(Stored data entries)

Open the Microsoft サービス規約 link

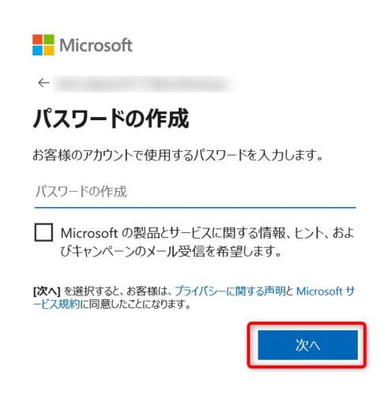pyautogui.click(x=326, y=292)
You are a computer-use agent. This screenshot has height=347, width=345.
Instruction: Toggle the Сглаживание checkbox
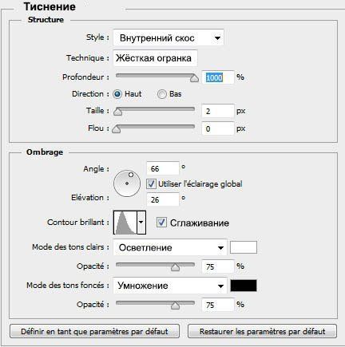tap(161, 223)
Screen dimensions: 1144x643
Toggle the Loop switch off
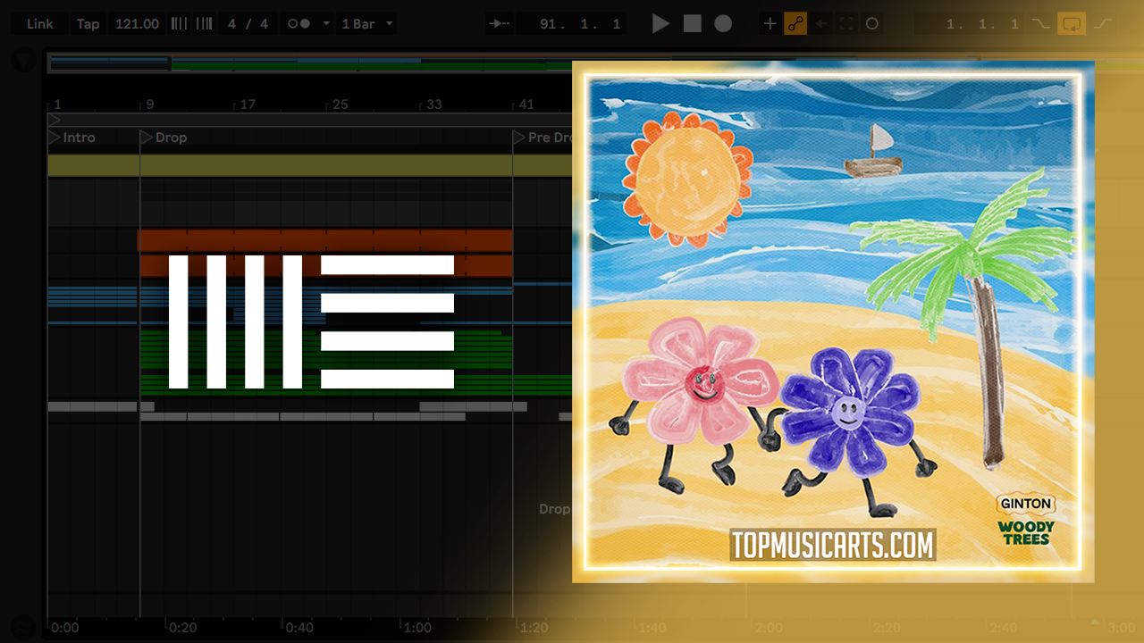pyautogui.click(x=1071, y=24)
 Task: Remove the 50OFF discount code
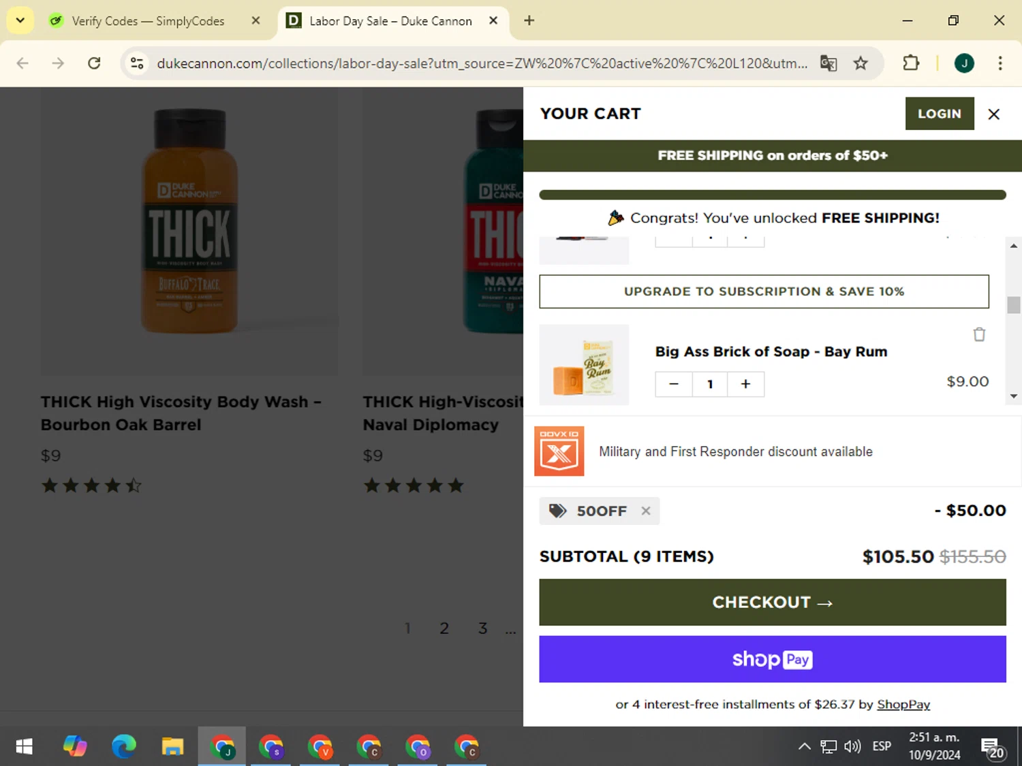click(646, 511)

### YOUR ASSIGNMENT
Every entry should be written out word for word, except for its pictures.

### EXERCISE SOLUTION
Open the Microsoft サービス規約 link

pyautogui.click(x=326, y=292)
You are a computer-use agent. This screenshot has height=347, width=345.
Instruction: Toggle the Сглаживание checkbox
tap(161, 223)
Screen dimensions: 1144x643
Toggle the Loop switch off
pyautogui.click(x=1071, y=24)
 Task: Remove the 50OFF discount code
click(646, 511)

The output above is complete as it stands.